Slavery persisted in the southern US after the issuance of the Emancipation Proclamation in 1863. In remote corners of the Confederacy, news of slavery's end did not come until more than two months after Robert E. Lee's reluctant surrender in April 1865. The day General Order No. 3 was finally delivered to the people of Galveston, Texas on June 19, 1865 is the day slavery finally ended in the Confederacy. Juneteenth commemorates this announcement. It is important to note that slavery was not fully abolished until the passage of the 13th amendment on December 6. 1865.
As we all know, the end of slavery did not mark the end of discrimination. Black people in America have had to overcome countless social injustices throughout history and continue to fight for equality today.
Juneteenth is important not just for Black Americans but for all Americans.

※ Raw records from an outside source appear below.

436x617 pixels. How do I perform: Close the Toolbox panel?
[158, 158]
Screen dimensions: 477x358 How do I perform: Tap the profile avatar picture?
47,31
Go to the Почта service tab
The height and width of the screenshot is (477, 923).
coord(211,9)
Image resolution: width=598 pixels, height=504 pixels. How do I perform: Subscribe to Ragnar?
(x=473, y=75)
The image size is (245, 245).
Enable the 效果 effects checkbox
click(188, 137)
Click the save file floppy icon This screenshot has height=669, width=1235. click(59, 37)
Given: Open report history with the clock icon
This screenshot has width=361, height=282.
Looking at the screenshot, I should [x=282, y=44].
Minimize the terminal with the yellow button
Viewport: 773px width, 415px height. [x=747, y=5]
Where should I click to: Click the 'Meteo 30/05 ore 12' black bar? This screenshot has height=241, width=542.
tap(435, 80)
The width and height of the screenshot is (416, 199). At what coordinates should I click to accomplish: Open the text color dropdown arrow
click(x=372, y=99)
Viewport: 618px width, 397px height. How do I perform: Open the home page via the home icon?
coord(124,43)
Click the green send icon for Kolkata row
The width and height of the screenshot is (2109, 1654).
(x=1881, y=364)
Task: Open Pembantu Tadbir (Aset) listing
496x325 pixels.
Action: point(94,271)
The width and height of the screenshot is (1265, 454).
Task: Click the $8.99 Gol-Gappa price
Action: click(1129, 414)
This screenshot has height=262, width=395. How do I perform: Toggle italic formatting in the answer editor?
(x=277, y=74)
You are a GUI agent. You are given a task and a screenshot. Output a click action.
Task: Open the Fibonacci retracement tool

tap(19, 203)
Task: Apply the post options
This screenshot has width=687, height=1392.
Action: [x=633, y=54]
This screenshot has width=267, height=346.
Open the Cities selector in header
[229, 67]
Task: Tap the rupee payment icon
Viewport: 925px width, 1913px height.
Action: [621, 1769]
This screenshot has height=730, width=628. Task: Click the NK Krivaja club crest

As protests continue against racial injustice across our country and across the world, Juneteenth and the events leading up to freedom for all Americans must be understood and supported by all, so everyone can have the opportunity to live in a just society that does not discriminate on the basis of the color of your skin or any other differences.
Juneteenth is also a celebration of the many achievements of the Black community and the richness of African American heritage. On Juneteenth, many families get together to eat, dance, and celebrate their culture. They may also take this time to honor the history of their ancestors whose stories stretch back thousands of years to African civilizations.
We hope all will take time today, and in the future, to reflect on what we have done, and what we can do, to advance the causes of social and racial equality in our Company, communities, country and the world. Please use this occasion to pause and reflect on what we can do to combat racism and discrimination in all forms.
Please stay safe and healthy, and as always, your Board deeply appreciates the commitment you share to our collective enterprise and our mission and goals, particularly around our deep commitment to inclusion and diversity.